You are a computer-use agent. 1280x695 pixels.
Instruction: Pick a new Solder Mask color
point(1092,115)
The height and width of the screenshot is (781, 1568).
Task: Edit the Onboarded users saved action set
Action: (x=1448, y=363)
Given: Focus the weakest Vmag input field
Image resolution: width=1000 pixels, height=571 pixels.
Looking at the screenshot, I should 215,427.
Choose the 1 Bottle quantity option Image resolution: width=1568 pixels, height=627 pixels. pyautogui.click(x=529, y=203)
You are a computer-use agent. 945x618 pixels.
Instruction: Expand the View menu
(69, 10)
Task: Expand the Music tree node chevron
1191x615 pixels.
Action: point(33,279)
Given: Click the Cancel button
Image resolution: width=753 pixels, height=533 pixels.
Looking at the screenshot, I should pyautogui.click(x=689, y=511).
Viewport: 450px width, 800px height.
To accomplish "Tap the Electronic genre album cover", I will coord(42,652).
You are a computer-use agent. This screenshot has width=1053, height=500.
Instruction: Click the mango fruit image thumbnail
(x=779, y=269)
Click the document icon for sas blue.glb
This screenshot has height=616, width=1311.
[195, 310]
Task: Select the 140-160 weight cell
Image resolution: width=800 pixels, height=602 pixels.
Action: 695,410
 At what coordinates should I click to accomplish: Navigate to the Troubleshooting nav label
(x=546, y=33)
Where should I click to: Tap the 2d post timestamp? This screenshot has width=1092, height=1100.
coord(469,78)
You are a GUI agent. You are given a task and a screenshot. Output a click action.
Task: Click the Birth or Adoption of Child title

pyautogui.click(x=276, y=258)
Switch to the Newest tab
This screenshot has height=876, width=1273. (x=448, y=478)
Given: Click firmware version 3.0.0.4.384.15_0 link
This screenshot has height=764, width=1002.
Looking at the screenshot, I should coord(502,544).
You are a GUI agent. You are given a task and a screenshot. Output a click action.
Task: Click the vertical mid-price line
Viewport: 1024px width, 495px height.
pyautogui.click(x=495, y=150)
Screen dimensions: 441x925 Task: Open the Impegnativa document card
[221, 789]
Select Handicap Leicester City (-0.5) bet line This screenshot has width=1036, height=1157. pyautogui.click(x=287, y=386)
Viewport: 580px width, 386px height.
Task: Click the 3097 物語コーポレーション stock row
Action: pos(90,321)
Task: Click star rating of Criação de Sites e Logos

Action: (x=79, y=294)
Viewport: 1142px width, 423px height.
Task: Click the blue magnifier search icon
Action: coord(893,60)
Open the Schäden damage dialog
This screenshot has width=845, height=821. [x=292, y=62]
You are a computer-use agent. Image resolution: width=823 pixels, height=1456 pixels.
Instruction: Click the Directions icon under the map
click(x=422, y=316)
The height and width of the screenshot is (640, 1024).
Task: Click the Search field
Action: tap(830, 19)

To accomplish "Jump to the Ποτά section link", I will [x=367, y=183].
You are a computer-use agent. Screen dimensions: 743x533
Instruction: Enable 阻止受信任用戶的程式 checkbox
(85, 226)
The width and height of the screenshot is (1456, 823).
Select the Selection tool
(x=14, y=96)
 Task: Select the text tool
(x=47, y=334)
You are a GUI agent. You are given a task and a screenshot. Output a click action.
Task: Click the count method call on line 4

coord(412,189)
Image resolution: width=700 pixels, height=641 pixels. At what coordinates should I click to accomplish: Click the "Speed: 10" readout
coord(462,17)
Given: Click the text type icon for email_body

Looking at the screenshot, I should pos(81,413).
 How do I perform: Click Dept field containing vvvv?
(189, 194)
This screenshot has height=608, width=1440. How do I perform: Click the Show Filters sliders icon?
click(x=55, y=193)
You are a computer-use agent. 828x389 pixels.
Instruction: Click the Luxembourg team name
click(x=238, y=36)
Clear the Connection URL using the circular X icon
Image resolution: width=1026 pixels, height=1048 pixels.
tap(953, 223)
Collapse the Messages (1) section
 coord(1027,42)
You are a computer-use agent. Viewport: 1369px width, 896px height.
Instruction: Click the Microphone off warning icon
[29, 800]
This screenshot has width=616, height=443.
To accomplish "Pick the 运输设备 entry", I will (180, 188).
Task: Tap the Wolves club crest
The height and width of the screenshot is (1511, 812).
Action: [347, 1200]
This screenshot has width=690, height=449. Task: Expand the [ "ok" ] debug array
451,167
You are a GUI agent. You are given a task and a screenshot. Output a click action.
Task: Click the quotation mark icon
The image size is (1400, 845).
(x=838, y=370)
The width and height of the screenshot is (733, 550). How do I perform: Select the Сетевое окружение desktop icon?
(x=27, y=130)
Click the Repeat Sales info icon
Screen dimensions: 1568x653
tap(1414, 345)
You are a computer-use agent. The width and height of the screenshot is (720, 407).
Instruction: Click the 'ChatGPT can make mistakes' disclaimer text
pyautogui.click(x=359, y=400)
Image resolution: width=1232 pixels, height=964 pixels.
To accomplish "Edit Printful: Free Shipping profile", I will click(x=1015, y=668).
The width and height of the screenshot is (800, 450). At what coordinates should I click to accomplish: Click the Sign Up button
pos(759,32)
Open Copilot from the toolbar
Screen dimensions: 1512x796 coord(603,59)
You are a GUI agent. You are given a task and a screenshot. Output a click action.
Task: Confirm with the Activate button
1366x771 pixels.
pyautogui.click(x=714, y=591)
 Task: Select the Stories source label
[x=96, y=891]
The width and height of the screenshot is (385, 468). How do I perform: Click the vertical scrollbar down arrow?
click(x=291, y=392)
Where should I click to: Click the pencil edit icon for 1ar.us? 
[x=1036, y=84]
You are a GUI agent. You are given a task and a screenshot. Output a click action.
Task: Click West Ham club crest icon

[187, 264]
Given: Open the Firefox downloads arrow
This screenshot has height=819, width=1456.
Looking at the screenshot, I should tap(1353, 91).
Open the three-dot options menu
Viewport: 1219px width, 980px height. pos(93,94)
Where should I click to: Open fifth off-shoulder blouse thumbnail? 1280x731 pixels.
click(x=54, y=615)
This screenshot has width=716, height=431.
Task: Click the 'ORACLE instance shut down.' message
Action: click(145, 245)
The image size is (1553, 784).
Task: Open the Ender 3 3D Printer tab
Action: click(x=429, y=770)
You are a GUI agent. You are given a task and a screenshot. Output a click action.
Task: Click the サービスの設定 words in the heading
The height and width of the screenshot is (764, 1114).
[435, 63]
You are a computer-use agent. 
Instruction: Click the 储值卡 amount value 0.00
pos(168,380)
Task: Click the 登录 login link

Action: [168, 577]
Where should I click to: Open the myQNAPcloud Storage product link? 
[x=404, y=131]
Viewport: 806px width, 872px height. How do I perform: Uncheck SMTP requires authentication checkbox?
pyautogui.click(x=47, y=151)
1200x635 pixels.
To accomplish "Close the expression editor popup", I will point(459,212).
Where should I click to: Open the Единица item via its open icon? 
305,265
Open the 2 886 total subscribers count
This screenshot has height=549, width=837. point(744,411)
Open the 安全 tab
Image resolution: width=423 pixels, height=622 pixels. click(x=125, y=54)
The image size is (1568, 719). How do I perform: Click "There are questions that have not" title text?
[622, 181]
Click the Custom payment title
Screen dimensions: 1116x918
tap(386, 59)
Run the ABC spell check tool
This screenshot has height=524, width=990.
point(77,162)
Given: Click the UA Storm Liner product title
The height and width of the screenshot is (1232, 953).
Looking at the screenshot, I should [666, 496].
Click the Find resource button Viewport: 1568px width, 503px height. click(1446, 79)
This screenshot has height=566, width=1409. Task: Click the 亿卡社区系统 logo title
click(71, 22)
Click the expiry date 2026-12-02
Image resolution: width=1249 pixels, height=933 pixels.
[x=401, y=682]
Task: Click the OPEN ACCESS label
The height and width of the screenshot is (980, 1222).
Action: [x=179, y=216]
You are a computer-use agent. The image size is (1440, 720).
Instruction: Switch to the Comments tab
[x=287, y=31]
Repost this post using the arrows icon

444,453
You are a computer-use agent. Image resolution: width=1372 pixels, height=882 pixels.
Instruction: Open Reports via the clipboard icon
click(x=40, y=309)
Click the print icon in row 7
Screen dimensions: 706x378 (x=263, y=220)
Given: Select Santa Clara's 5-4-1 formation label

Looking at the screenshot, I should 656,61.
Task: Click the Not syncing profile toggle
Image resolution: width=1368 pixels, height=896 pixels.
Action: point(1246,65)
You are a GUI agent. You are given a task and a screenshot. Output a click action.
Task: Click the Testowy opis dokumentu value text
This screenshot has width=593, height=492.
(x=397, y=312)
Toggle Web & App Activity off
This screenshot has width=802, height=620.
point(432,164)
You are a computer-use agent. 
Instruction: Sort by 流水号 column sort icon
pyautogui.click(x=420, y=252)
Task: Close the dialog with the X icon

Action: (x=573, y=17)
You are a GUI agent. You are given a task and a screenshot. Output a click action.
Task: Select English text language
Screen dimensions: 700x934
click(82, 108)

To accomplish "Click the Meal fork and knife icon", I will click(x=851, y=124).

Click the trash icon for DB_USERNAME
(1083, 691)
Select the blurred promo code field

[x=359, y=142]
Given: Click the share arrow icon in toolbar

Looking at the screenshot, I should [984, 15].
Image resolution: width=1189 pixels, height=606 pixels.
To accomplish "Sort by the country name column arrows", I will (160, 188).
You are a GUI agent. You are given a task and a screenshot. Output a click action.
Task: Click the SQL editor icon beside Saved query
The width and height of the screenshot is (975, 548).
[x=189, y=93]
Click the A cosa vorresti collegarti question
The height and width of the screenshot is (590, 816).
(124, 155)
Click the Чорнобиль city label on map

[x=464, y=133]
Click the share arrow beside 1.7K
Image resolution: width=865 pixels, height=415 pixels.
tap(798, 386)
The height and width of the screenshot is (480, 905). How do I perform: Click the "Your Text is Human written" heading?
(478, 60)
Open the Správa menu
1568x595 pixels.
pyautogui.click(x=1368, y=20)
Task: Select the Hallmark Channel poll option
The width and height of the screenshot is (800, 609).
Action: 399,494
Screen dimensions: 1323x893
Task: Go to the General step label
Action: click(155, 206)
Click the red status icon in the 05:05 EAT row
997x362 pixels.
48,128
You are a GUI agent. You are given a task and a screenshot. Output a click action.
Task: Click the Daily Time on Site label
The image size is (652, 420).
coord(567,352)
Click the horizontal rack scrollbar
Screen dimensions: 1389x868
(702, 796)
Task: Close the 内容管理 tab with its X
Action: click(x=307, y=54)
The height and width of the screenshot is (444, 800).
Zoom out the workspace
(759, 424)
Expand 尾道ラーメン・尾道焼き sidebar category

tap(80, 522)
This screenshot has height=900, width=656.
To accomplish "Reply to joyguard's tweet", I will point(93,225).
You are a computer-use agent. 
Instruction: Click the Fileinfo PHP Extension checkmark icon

##############################

▸ To do:
Once you have identified the lines above that contain "profile", copy each of them.

▸ Answer for the task:
To accomplish "Edit Printful: Free Shipping profile", I will click(x=1015, y=668).
Task: Click the Not syncing profile toggle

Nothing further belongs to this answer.